On October 20, 2022, a little over a year after it was convened, the seven-member Audit Design Team released its report with the recommendation to re-review 100 in-custody deaths and autopsies in Maryland. The team was convened after 400 medical experts raised concerns about Dr. David Fowler’s testimony in the George Floyd murder trial.  

Fowler, who was Maryland’s chief medical examiner from 2002 to 2019, testified that the primary cause of Floyd’s death was a sudden heart rhythm disturbance during police restraint due to underlying heart disease and not a lack of oxygen.

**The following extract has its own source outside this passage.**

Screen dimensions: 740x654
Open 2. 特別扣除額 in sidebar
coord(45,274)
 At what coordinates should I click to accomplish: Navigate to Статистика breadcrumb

The medical experts sent a letter to Maryland Attorney General Brian Frosh asserting that Fowler’s expert testimony deviated from standard medical practice.  They objected to Fowler classifying the manner of Floyd’s death as undetermined rather than “homicide.” 

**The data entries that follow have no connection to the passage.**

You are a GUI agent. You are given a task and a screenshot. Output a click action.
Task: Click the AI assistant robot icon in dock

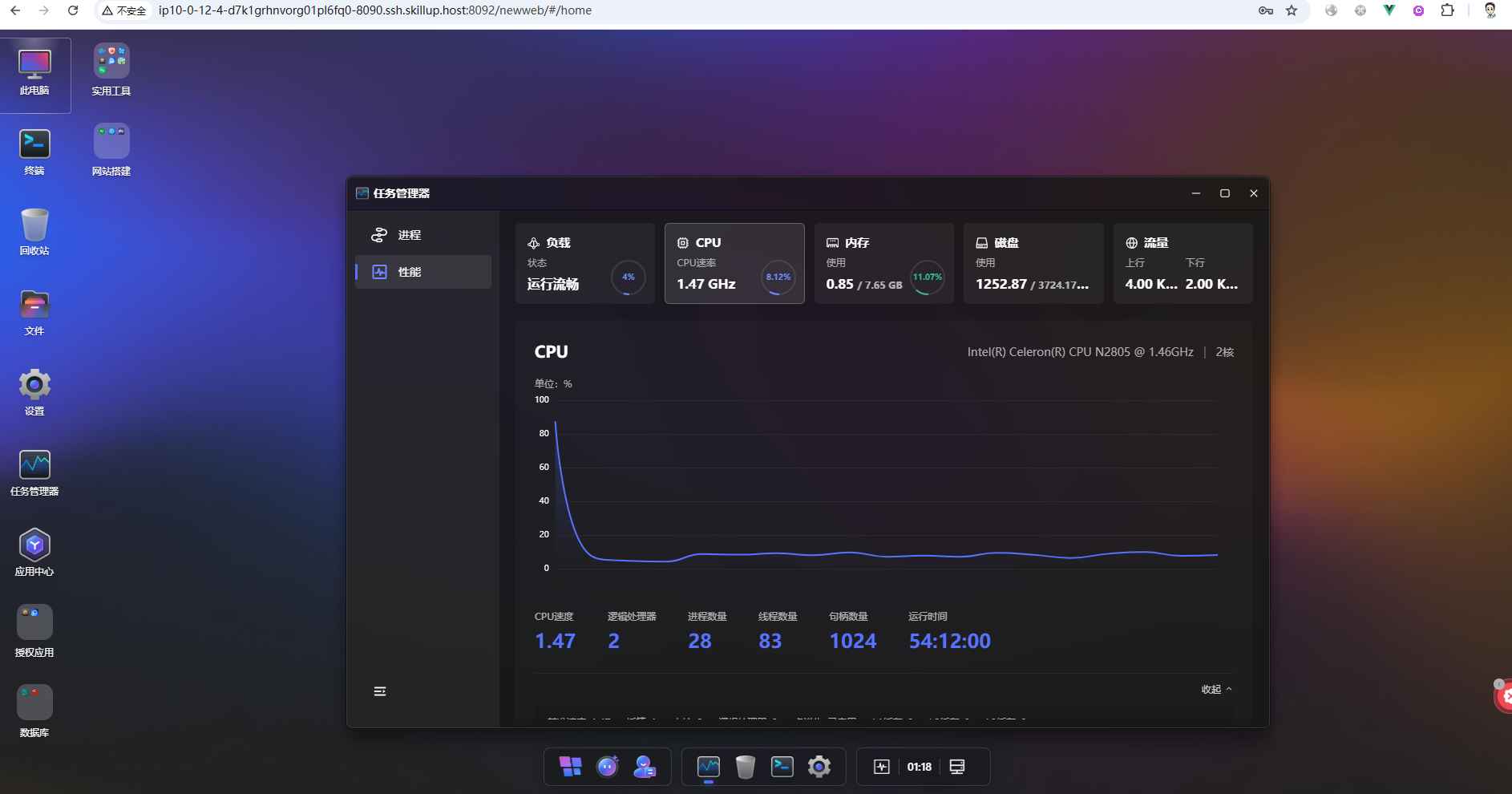(x=608, y=767)
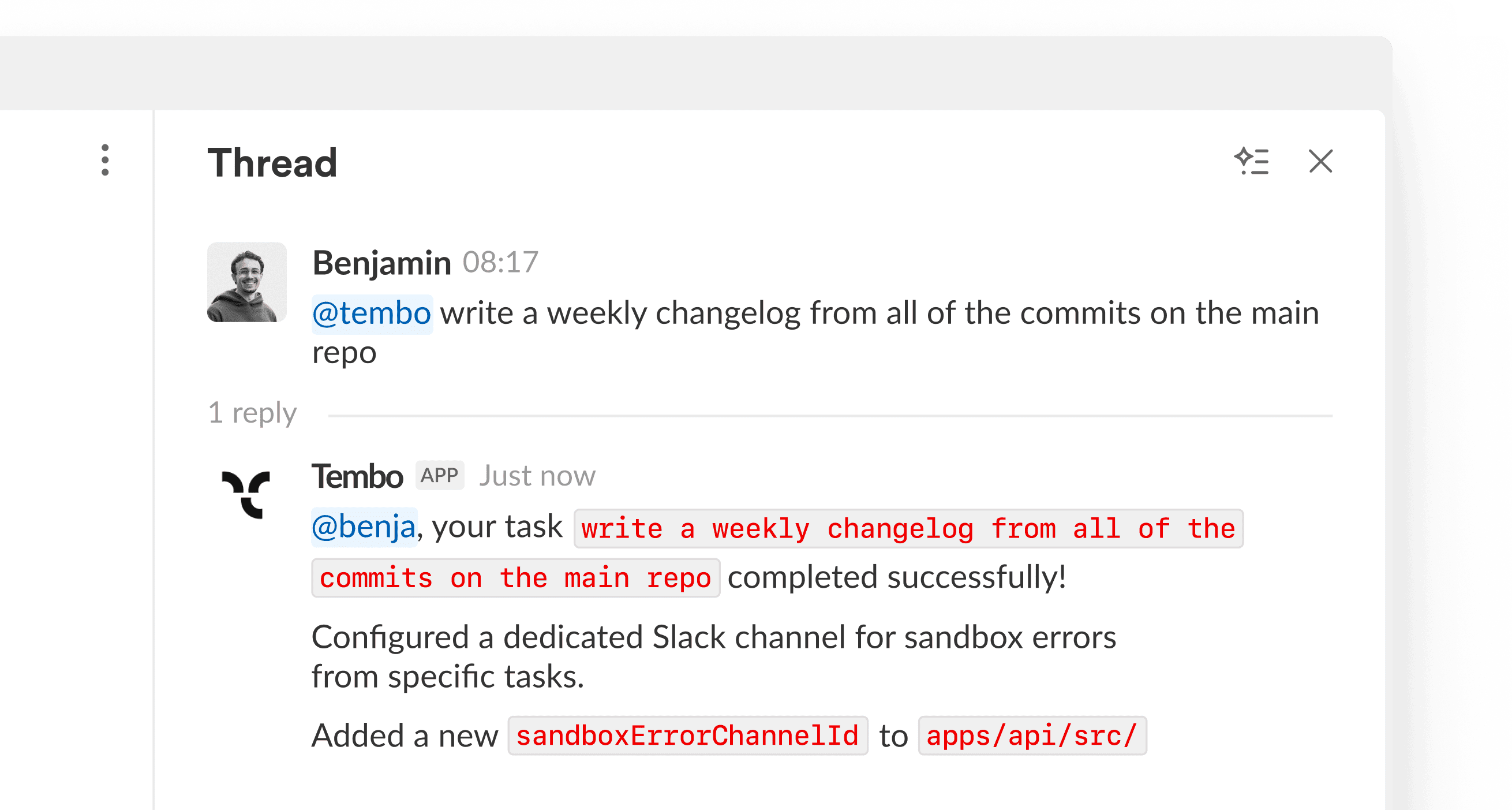Click the "commits on the main repo" code block
The height and width of the screenshot is (810, 1512).
[x=515, y=578]
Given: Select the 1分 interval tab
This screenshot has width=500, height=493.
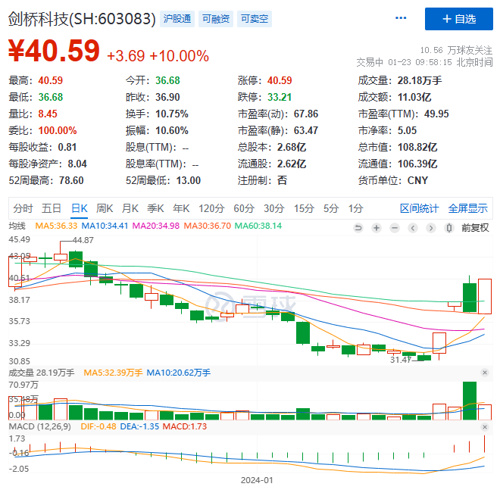Looking at the screenshot, I should point(356,209).
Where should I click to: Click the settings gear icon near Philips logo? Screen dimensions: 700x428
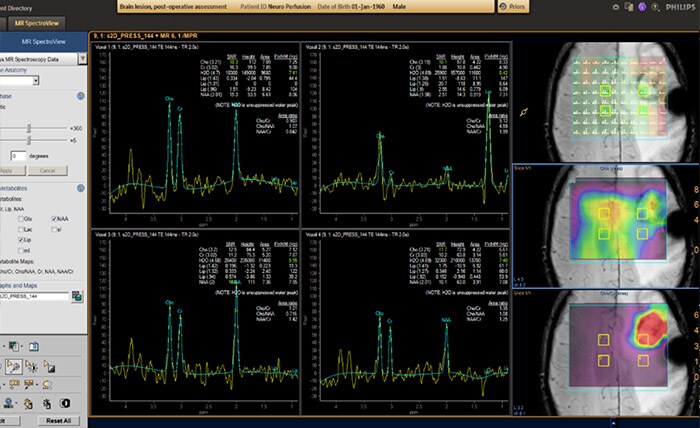tap(616, 7)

 The four hundred doctors who took exception to Fowler’s opinion said in their letter they had significant concerns about his previous pathology practice and management, noting the possibility that Fowler could have purposefully been avoiding classifying in-custody deaths as a homicides and instead classifying them as accidental or undetermined.

The experts asked for an immediate review of all in-custody deaths investigated during the Fowler years by the Office of the Chief Medical Examiner, and AG Frosh agreed. The initial review looked at 1,300 autopsies and narrowed it down to a group of 100 for a more intensive review.

The 100 cases recommended for review by the Audit Design Team will be handled by additional independent forensic pathologists and other experts. The names of the decedents in the 100 cases will not be released, but two well-known cases are believed to be included in the review:   

The case of 44-year-old Tyrone West who died after running from Baltimore police during a traffic stop. The medical examiner said West died due to cardiac arrythmia aggravated by dehydration, a heart condition, and extreme heat, not from asphyxia nor trauma from the fight. 

The case of 19-year-old Anton Black who died after running from police during a 911 call.  During the autopsy, Fowler ruled that Black died because of a sudden cardiac event while struggling with police, not because they pinned him in a prone position while shackled.